*** Block opens ***

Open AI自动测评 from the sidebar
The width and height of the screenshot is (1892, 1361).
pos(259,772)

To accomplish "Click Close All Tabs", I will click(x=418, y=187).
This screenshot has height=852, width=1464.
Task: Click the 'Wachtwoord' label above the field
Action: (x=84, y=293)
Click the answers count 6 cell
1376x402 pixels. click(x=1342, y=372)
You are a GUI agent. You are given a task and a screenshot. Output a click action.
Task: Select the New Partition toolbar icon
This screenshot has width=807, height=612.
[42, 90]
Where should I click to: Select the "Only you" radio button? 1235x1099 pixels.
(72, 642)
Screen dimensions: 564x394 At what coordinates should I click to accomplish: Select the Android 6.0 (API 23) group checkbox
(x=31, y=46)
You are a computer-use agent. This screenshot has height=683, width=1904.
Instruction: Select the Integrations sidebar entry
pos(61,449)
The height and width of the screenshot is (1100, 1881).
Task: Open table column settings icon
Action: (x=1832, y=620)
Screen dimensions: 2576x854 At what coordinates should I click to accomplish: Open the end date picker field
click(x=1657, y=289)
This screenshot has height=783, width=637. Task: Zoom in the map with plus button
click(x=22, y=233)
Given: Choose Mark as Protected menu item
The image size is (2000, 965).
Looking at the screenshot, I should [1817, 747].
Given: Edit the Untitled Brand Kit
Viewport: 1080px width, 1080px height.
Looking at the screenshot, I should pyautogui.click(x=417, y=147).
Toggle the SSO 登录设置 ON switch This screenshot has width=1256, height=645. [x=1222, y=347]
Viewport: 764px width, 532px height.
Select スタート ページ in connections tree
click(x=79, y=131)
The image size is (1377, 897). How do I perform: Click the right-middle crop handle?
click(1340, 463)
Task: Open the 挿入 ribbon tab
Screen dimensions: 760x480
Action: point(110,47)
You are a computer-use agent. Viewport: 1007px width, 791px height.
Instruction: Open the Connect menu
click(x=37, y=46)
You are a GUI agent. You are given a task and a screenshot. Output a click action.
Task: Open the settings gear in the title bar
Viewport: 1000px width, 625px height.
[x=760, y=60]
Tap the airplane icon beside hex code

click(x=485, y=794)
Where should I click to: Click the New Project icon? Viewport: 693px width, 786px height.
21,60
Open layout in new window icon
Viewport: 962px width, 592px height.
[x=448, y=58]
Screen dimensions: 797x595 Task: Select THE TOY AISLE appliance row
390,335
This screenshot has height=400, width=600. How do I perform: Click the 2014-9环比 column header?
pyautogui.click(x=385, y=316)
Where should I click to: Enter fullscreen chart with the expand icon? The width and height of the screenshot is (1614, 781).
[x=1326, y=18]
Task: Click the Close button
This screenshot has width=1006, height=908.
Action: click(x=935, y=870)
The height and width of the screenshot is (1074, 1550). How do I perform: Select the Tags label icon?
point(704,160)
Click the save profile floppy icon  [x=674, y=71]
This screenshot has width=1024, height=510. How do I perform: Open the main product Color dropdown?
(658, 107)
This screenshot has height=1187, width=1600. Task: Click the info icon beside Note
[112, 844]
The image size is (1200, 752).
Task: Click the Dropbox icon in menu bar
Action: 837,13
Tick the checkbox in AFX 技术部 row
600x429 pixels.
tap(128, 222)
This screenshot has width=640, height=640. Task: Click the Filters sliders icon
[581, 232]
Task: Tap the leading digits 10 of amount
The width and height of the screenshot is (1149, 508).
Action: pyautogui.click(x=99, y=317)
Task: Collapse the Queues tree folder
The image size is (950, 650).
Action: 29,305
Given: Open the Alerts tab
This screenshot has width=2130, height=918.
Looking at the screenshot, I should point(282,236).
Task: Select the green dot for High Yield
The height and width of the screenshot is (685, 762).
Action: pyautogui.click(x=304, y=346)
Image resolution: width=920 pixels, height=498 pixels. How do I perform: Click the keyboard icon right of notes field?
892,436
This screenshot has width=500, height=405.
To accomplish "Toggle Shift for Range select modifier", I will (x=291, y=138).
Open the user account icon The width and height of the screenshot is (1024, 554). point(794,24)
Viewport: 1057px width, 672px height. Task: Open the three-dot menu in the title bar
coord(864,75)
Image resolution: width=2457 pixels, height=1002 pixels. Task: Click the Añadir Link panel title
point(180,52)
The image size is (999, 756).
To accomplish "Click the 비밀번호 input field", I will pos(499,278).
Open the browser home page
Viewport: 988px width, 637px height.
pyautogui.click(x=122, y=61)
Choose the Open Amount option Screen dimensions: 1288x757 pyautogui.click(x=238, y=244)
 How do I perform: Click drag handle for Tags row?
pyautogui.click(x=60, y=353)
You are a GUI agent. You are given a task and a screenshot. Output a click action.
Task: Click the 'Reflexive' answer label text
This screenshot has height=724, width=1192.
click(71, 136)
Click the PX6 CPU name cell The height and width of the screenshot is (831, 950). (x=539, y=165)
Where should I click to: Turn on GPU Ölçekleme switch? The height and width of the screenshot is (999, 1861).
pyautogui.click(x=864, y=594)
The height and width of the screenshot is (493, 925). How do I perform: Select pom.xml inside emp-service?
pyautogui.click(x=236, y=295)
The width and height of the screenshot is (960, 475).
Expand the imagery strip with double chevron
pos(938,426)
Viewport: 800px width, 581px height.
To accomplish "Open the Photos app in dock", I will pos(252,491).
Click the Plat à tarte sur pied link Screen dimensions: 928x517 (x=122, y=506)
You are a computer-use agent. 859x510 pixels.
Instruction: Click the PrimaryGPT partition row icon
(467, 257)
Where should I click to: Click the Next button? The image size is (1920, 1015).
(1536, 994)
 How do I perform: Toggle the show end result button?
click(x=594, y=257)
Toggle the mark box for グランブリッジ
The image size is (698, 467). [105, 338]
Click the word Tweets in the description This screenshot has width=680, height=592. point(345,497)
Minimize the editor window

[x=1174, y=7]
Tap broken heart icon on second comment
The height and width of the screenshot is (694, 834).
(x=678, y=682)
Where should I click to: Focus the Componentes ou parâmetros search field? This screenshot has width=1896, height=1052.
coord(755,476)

*** Block closes ***

### THE TASK
Reproduce every record in full, keeping each one exactly as it reads.

### FINISHED TASK
Open AI自动测评 from the sidebar
The width and height of the screenshot is (1892, 1361).
pos(259,772)

To accomplish "Click Close All Tabs", I will click(x=418, y=187).
This screenshot has height=852, width=1464.
Task: Click the 'Wachtwoord' label above the field
Action: (x=84, y=293)
Click the answers count 6 cell
1376x402 pixels. click(x=1342, y=372)
You are a GUI agent. You are given a task and a screenshot. Output a click action.
Task: Select the New Partition toolbar icon
This screenshot has width=807, height=612.
[42, 90]
Where should I click to: Select the "Only you" radio button? 1235x1099 pixels.
(72, 642)
Screen dimensions: 564x394 At what coordinates should I click to accomplish: Select the Android 6.0 (API 23) group checkbox
(x=31, y=46)
You are a computer-use agent. This screenshot has height=683, width=1904.
Instruction: Select the Integrations sidebar entry
pos(61,449)
The height and width of the screenshot is (1100, 1881).
Task: Open table column settings icon
Action: (x=1832, y=620)
Screen dimensions: 2576x854 At what coordinates should I click to accomplish: Open the end date picker field
click(x=1657, y=289)
This screenshot has height=783, width=637. Task: Zoom in the map with plus button
click(x=22, y=233)
Given: Choose Mark as Protected menu item
The image size is (2000, 965).
Looking at the screenshot, I should [1817, 747].
Given: Edit the Untitled Brand Kit
Viewport: 1080px width, 1080px height.
Looking at the screenshot, I should pyautogui.click(x=417, y=147).
Toggle the SSO 登录设置 ON switch This screenshot has width=1256, height=645. [x=1222, y=347]
Viewport: 764px width, 532px height.
Select スタート ページ in connections tree
click(x=79, y=131)
The image size is (1377, 897). How do I perform: Click the right-middle crop handle?
click(1340, 463)
Task: Open the 挿入 ribbon tab
Screen dimensions: 760x480
Action: point(110,47)
You are a computer-use agent. Viewport: 1007px width, 791px height.
Instruction: Open the Connect menu
click(x=37, y=46)
You are a GUI agent. You are given a task and a screenshot. Output a click action.
Task: Open the settings gear in the title bar
Viewport: 1000px width, 625px height.
[x=760, y=60]
Tap the airplane icon beside hex code

click(x=485, y=794)
Where should I click to: Click the New Project icon? Viewport: 693px width, 786px height.
21,60
Open layout in new window icon
Viewport: 962px width, 592px height.
[x=448, y=58]
Screen dimensions: 797x595 Task: Select THE TOY AISLE appliance row
390,335
This screenshot has height=400, width=600. How do I perform: Click the 2014-9环比 column header?
pyautogui.click(x=385, y=316)
Where should I click to: Enter fullscreen chart with the expand icon? The width and height of the screenshot is (1614, 781).
[x=1326, y=18]
Task: Click the Close button
This screenshot has width=1006, height=908.
Action: click(x=935, y=870)
The height and width of the screenshot is (1074, 1550). How do I perform: Select the Tags label icon?
point(704,160)
Click the save profile floppy icon  [x=674, y=71]
This screenshot has width=1024, height=510. How do I perform: Open the main product Color dropdown?
(658, 107)
This screenshot has height=1187, width=1600. Task: Click the info icon beside Note
[112, 844]
The image size is (1200, 752).
Task: Click the Dropbox icon in menu bar
Action: 837,13
Tick the checkbox in AFX 技术部 row
600x429 pixels.
tap(128, 222)
This screenshot has width=640, height=640. Task: Click the Filters sliders icon
[581, 232]
Task: Tap the leading digits 10 of amount
The width and height of the screenshot is (1149, 508).
Action: pyautogui.click(x=99, y=317)
Task: Collapse the Queues tree folder
The image size is (950, 650).
Action: 29,305
Given: Open the Alerts tab
This screenshot has width=2130, height=918.
Looking at the screenshot, I should point(282,236).
Task: Select the green dot for High Yield
The height and width of the screenshot is (685, 762).
Action: pyautogui.click(x=304, y=346)
Image resolution: width=920 pixels, height=498 pixels. How do I perform: Click the keyboard icon right of notes field?
892,436
This screenshot has width=500, height=405.
To accomplish "Toggle Shift for Range select modifier", I will (x=291, y=138).
Open the user account icon The width and height of the screenshot is (1024, 554). point(794,24)
Viewport: 1057px width, 672px height. Task: Open the three-dot menu in the title bar
coord(864,75)
Image resolution: width=2457 pixels, height=1002 pixels. Task: Click the Añadir Link panel title
point(180,52)
The image size is (999, 756).
To accomplish "Click the 비밀번호 input field", I will pos(499,278).
Open the browser home page
Viewport: 988px width, 637px height.
pyautogui.click(x=122, y=61)
Choose the Open Amount option Screen dimensions: 1288x757 pyautogui.click(x=238, y=244)
 How do I perform: Click drag handle for Tags row?
pyautogui.click(x=60, y=353)
You are a GUI agent. You are given a task and a screenshot. Output a click action.
Task: Click the 'Reflexive' answer label text
This screenshot has height=724, width=1192.
click(71, 136)
Click the PX6 CPU name cell The height and width of the screenshot is (831, 950). (x=539, y=165)
Where should I click to: Turn on GPU Ölçekleme switch? The height and width of the screenshot is (999, 1861).
pyautogui.click(x=864, y=594)
The height and width of the screenshot is (493, 925). How do I perform: Select pom.xml inside emp-service?
pyautogui.click(x=236, y=295)
The width and height of the screenshot is (960, 475).
Expand the imagery strip with double chevron
pos(938,426)
Viewport: 800px width, 581px height.
To accomplish "Open the Photos app in dock", I will pos(252,491).
Click the Plat à tarte sur pied link Screen dimensions: 928x517 (x=122, y=506)
You are a computer-use agent. 859x510 pixels.
Instruction: Click the PrimaryGPT partition row icon
(467, 257)
Where should I click to: Click the Next button? The image size is (1920, 1015).
(1536, 994)
 How do I perform: Toggle the show end result button?
click(x=594, y=257)
Toggle the mark box for グランブリッジ
The image size is (698, 467). [105, 338]
Click the word Tweets in the description This screenshot has width=680, height=592. point(345,497)
Minimize the editor window

[x=1174, y=7]
Tap broken heart icon on second comment
The height and width of the screenshot is (694, 834).
(x=678, y=682)
Where should I click to: Focus the Componentes ou parâmetros search field? This screenshot has width=1896, height=1052.
coord(755,476)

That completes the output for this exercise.